Your objective => Report every line of the data where the string "screenshot" appears.
══ Entries provided ══
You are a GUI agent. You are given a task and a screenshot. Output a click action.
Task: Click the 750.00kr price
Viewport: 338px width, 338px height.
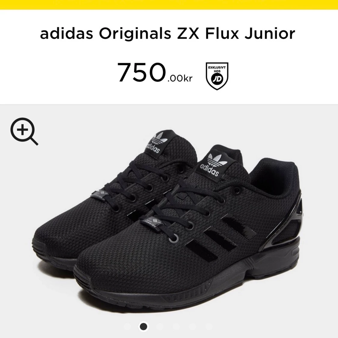point(155,72)
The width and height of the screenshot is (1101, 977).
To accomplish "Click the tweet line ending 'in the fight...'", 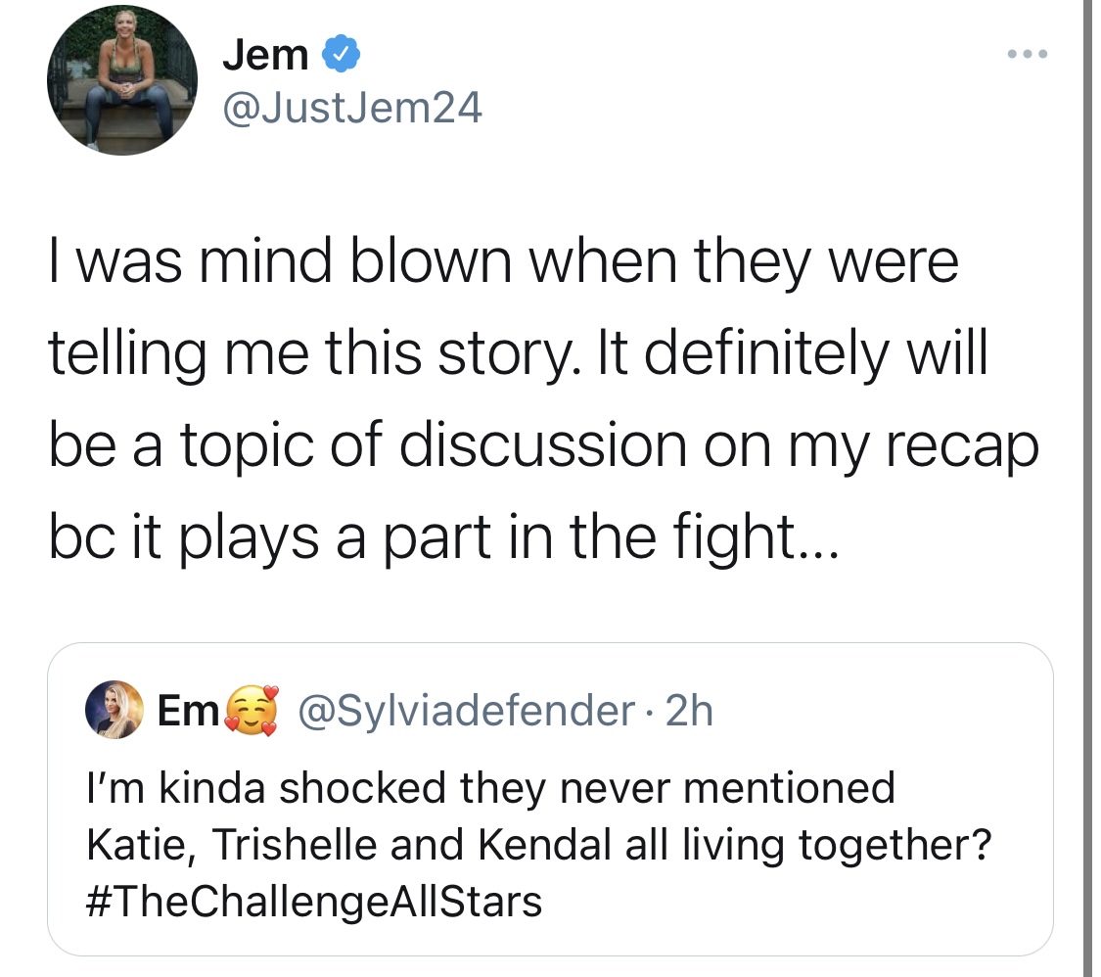I will tap(443, 537).
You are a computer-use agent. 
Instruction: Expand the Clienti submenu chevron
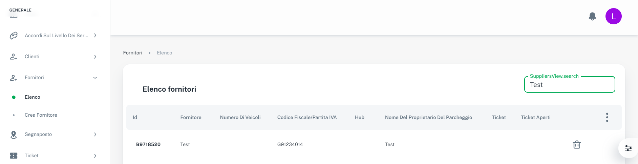click(95, 56)
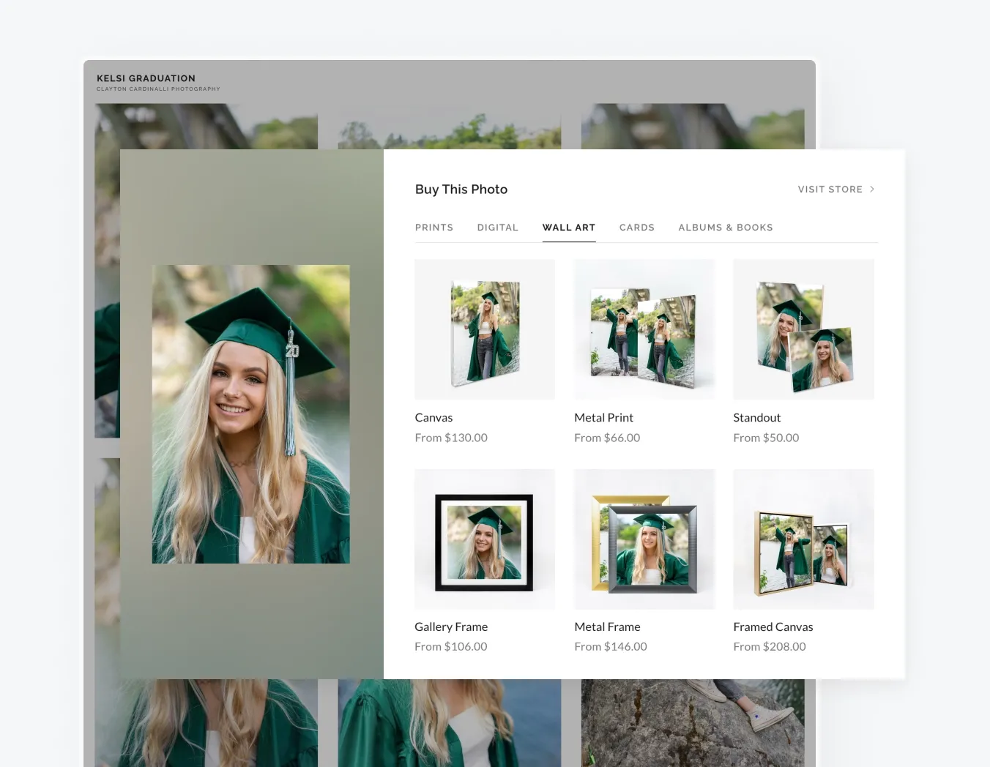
═══
Answer =>
You are a GUI agent. You are given a task and a screenshot. Output a click action.
The width and height of the screenshot is (1101, 977).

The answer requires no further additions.